Anti-EU parties may form second-largest bloc in next European Parliament
New report says anti-EU groups could have as much as 35% of the seats after May elections
A think tank has suggested that for the first time a combined ‘grand coalition’ of the EPP and the left-wing bloc will not have a majority in the European Parliament.
Anti-EU parties are likely to form the second largest bloc in the European Parliament after next month’s elections, a study of polling trends by a European think tank has found.
With support for anti-EU parties on the right and the left increasing in many parts of Europe, the European Council on Foreign Relations says that the new parliament is likely to be dominated by three major coalition blocs – the centre-right European People’s Party (EPP) group, the centre-left block based around the alliance of Socialists and Democrats and what it calls the “anti-European” bloc, comprised of several elements.
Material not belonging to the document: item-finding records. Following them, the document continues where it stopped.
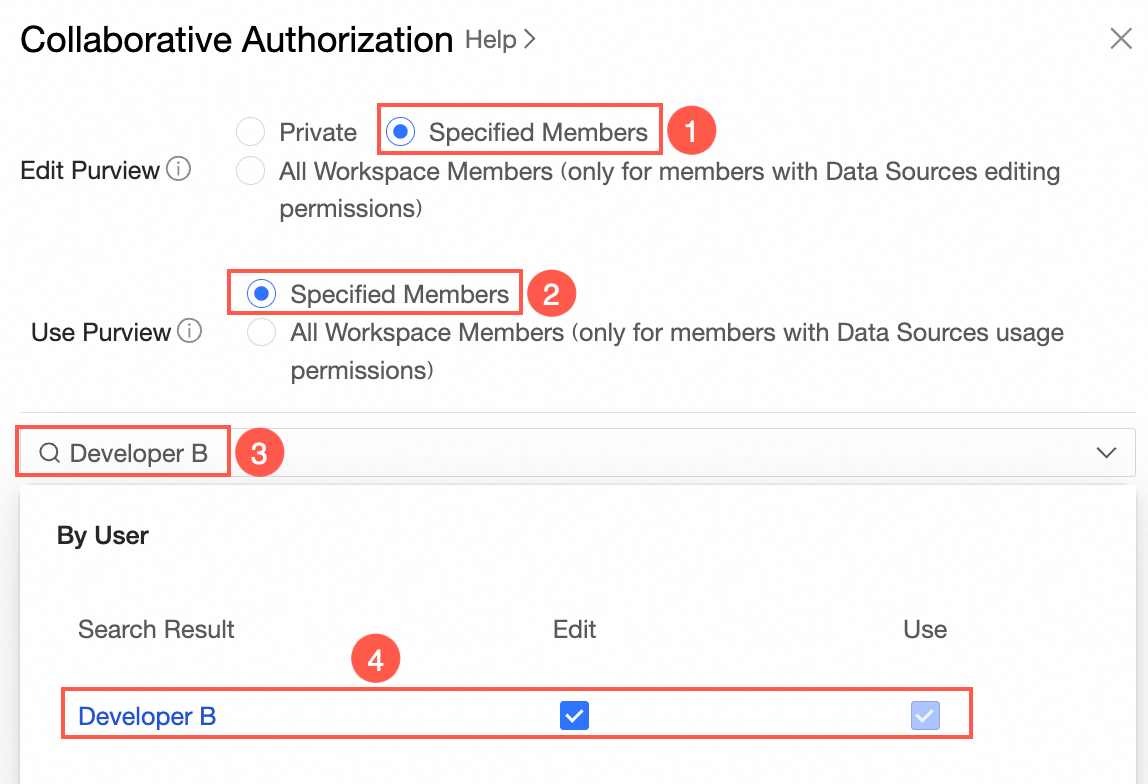This screenshot has width=1148, height=784.
Task: Click the red step 1 marker
Action: tap(691, 130)
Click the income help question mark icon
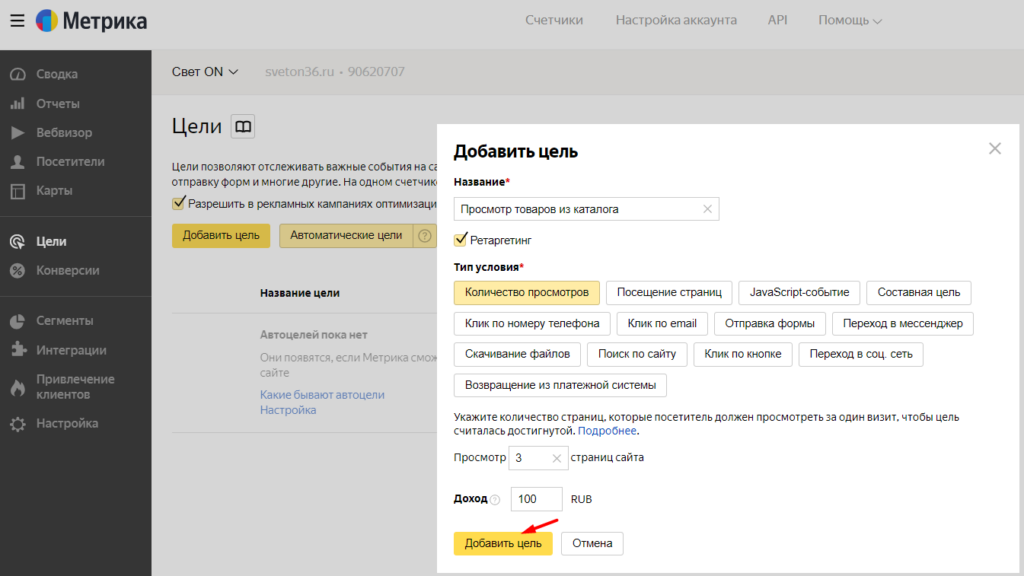The image size is (1024, 576). coord(495,499)
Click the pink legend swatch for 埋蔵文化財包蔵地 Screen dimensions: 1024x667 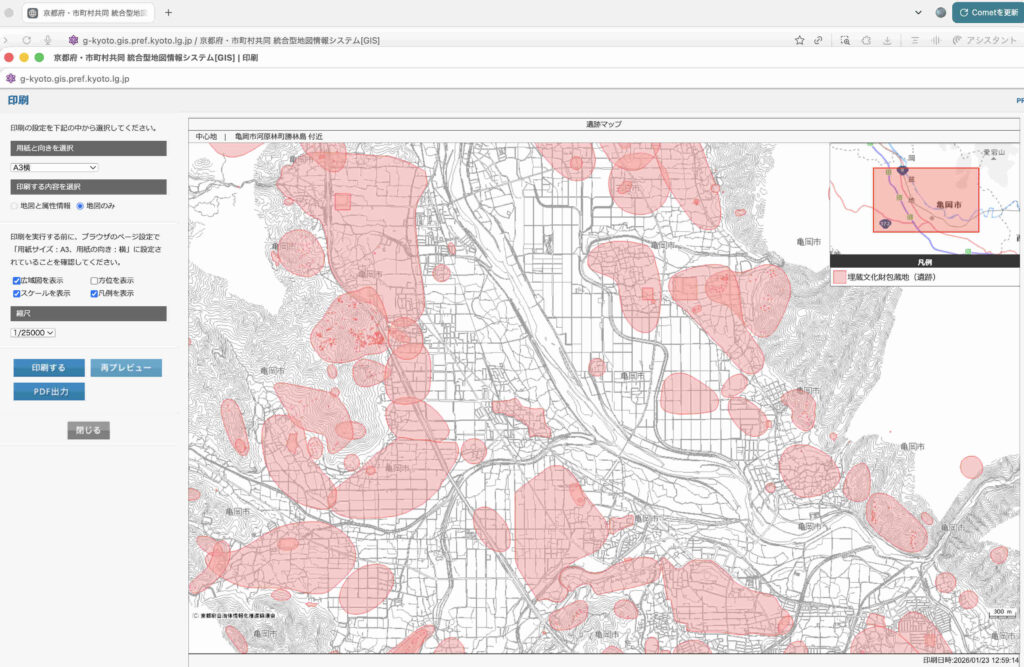839,277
However, the think tank also suggests that for the first time a combined “grand coalition” of the EPP and the left-wing bloc will not have a majority in the parliament, handing a potential king-maker role to a fourth bloc: the centrist Alde group, which includes Fianna Fáil.
The think tank, which published the results of the research in a paper authored by Irish academics Michael Marsh, Kevin Cunningham and London School of Economics professor Simon Hix, says that the anti-EU forces could be the second largest group whether or not the UK participates in the elections.
The UK says it will hold European parliament elections if it remains a member of the EU at the time, although British prime minister Theresa May is expected to make another attempt in the coming weeks to get the withdrawal agreement through the House of Commons, meaning that the UK could then leave the EU. This would avoid the necessity to hold elections there.
The report, which was based on various types of polling data from EU countries, finds that anti-EU parties could have as much as 35 per cent of the seats in the new parliament, though it acknowledges that such disparate parties – with some coming from the far-right, others from the far-left – are unlikely to work coherently together.
However, their presence in the parliament and their opposition to many EU initiatives could force the other pro-EU parties to work together, with the centrist Alde group, including French president Emmanuel Macron’s En Marche party, occupying a pivotal role.
Country-by-country breakdowns of the research show that the think tank reckons that in an election with 11 MEP seats in Ireland (13 seats will be filled if the UK leaves; 11 if not) Fine Gael will win three seats; Fianna Fáil will win two; Sinn Féin two; Independents three; and the Greens one.
The Council on Foreign Relations says that the fractured nature of the next European Parliament means that pro-European parties will have to learn to co-operate across traditional political boundaries.
The think tank’s research suggests that voters want the parties to co-operate on issued such as affordable housing, inclusive economic growth, social integration and climate change.
“Pro-European parties must disseminate their messages in the next month and, immediately after the European Parliament election, begin to deliver on their promises,” the report says.
Susi Dennison, senior policy fellow and director of the European power programme at the European Council on Foreign Relations, warned that a new parliament “that is finely balanced between anti-Europeans and divided pro-European forces presents a real risk of paralysis at the centre of the EU.”